**SHORT TASK 1:** From the mailing-list message on class loading, reproduce the passage word for word, beginning at the words "On 11/19/18 12:53" and stopping after the words "a particular class.".
**SHORT TASK 2:** In the mailing-list message on class loading, which version of a module prevails when several versions of the same module are present on the module path?
**SHORT TASK 3:** Extend the mailing-list message on class loading via a modulepath, picking up immediately after its final sentence.

Re: speed of class loading via a modulepath

2018-11-19 Thread Richard Hillegas

Thanks, Rémi and Alan.

On 11/19/18 12:53 AM, Alan Bateman wrote:

On 18/11/2018 20:00, Richard Hillegas wrote:
I am updating Apache Derby documentation to reflect the recent 
modularization of the codeline. While doing this, I have stumbled 
across an old piece of advice from the Derby Tuning Guide:


"The structure of your classpath can affect Derby startup time and 
the time required to load a particular class.


The classpath is searched linearly, so locate Derby's libraries at 
the beginning of the classpath so that they are found first. If the 
classpath first points to a directory that contains multiple files, 
booting Derby can be very slow."


That may be an old, Java 1.2 concern, which no longer affects modern 
JVMs. I have a couple questions:


1) Is this still good advice when booting a large application like 
Derby via a classpath?


2) What about the modulepath? Can classes be faulted in faster by 
re-arranging the order of jar files on the modulepath?
The position of the directory or module on the module path won't 
impact class/resources loading as modules are accessed directly (as 
Remi notes) so no linear scan/searching after startup. Ordering is of 
course important when you end up with a multiple versions of the same 
module on the path, in that case the first version of a module wins.


One other thing to be aware of is that the initial scanning of the 
module path can be slow when it contains lots of automatic modules or 
modules that have been packaged with the jar tool from JDK 8 or older. 
Explicit modules that are packaged with the JDK 9 (or newer) jar tool 
are indexed at packaging time to avoid scanning the contents at startup.

**DATASET ENTRIES:**
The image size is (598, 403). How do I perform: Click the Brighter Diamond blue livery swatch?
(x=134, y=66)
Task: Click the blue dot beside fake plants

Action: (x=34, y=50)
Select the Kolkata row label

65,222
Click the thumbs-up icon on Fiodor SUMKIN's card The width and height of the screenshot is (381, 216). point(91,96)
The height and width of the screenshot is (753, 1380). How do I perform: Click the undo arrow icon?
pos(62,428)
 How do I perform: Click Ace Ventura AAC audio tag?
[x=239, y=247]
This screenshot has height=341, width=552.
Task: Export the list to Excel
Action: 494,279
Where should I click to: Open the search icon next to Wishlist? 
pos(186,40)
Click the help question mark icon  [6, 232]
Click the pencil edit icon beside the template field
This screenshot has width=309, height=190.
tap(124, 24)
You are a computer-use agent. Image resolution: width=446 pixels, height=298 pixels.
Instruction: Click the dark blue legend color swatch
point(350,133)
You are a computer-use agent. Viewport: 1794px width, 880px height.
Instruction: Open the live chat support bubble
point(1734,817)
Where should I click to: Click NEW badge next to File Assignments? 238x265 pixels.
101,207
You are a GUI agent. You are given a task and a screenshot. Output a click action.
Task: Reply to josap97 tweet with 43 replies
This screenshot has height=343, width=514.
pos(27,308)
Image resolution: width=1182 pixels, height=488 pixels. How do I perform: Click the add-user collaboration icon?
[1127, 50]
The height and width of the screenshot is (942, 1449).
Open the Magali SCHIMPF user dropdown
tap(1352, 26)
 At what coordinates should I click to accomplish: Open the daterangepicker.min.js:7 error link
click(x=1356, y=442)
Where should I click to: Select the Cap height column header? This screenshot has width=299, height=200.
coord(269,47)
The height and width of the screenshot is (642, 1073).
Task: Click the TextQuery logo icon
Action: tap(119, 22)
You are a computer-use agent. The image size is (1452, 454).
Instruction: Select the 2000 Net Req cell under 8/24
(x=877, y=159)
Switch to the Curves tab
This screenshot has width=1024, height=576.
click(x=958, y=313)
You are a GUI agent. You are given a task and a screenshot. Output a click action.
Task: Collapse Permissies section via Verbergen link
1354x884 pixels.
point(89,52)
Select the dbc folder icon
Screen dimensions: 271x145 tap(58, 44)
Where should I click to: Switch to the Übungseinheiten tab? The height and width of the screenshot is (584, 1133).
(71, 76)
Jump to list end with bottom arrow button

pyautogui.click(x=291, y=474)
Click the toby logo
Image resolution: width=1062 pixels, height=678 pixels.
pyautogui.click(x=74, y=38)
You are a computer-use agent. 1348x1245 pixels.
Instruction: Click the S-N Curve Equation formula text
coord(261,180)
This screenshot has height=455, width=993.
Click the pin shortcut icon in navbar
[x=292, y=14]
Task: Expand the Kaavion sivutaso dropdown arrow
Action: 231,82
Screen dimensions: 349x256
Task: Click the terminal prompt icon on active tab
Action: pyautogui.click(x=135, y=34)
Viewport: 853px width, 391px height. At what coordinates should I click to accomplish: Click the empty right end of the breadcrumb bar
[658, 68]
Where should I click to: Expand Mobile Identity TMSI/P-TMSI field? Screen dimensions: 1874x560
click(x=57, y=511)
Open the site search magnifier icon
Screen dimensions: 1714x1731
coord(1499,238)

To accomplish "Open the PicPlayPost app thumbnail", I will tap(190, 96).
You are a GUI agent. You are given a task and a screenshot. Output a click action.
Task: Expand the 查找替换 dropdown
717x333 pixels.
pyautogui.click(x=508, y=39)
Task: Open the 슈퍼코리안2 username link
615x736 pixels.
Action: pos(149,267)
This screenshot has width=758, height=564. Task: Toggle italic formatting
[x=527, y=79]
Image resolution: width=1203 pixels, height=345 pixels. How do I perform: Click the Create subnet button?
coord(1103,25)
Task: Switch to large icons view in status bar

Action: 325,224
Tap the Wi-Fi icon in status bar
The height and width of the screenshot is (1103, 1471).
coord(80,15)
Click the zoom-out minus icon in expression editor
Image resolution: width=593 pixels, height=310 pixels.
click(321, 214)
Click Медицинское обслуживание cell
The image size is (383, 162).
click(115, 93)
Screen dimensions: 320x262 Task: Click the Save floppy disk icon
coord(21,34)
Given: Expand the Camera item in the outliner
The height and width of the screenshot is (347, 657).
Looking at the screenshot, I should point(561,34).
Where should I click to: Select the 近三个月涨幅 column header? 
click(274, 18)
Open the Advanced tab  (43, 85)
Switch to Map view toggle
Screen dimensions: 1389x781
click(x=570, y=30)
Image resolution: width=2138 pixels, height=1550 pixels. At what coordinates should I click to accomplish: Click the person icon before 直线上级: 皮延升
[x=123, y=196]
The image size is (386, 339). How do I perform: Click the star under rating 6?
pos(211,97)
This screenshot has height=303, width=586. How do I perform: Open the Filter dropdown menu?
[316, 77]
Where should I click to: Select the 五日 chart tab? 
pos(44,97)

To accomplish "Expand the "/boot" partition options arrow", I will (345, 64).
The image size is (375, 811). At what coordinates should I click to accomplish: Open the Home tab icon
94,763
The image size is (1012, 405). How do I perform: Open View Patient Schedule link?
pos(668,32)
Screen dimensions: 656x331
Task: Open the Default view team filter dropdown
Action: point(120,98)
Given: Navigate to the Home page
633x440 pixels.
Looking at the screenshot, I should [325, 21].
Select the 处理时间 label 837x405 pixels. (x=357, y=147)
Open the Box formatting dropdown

**WRITTEN ANSWER 1:**
On 11/19/18 12:53 AM, Alan Bateman wrote:

On 18/11/2018 20:00, Richard Hillegas wrote:
I am updating Apache Derby documentation to reflect the recent 
modularization of the codeline. While doing this, I have stumbled 
across an old piece of advice from the Derby Tuning Guide:


"The structure of your classpath can affect Derby startup time and 
the time required to load a particular class.

**WRITTEN ANSWER 2:** The first version of the module on the path wins.

**WRITTEN ANSWER 3:**
-Alan





Re: speed of class loading via a modulepath

2018-11-19 Thread Alan Bateman

On 18/11/2018 20:00, Richard Hillegas wrote:
I am updating Apache Derby documentation to reflect the recent 
modularization of the codeline. While doing this, I have stumbled 
across an old piece of advice from the Derby Tuning Guide:


"The structure of your classpath can affect Derby startup time and the 
time required to load a particular class.


The classpath is searched linearly, so locate Derby's libraries at the 
beginning of the classpath so that they are found first. If the 
classpath first points to a directory that contains multiple files, 
booting Derby can be very slow."


That may be an old, Java 1.2 concern, which no longer affects modern 
JVMs. I have a couple questions:


1) Is this still good advice when booting a large application like 
Derby via a classpath?


2) What about the modulepath? Can classes be faulted in faster by 
re-arranging the order of jar files on the modulepath?
The position of the directory or module on the module path won't impact 
class/resources loading as modules are accessed directly (as Remi notes) 
so no linear scan/searching after startup. Ordering is of course 
important when you end up with a multiple versions of the same module on 
the path, in that case the first version of a module wins.


One other thing to be aware of is that the initial scanning of the 
module path can be slow when it contains lots of automatic modules or 
modules that have been packaged with the jar tool from JDK 8 or older. 
Explicit modules that are packaged with the JDK 9 (or newer) jar tool 
are indexed at packaging time to avoid scanning the contents at startup.


-Alan


Re: speed of class loading via a modulepath

2018-11-18 Thread Remi Forax
Hi Richard,

- Mail original -
> De: "Richard Hillegas" 
> À: "core-libs-dev" 
> Envoyé: Dimanche 18 Novembre 2018 21:00:14
> Objet: speed of class loading via a modulepath

> I am updating Apache Derby documentation to reflect the recent
> modularization of the codeline. While doing this, I have stumbled across
> an old piece of advice from the Derby Tuning Guide:
> 
> "The structure of your classpath can affect Derby startup time and the
> time required to load a particular class.
> 
> The classpath is searched linearly, so locate Derby's libraries at the
> beginning of the classpath so that they are found first. If the
> classpath first points to a directory that contains multiple files,
> booting Derby can be very slow."
> 
> That may be an old, Java 1.2 concern, which no longer affects modern
> JVMs. I have a couple questions:
> 
> 1) Is this still good advice when booting a large application like Derby
> via a classpath?

yes.

> 
> 2) What about the modulepath? Can classes be faulted in faster by
> re-arranging the order of jar files on the modulepath?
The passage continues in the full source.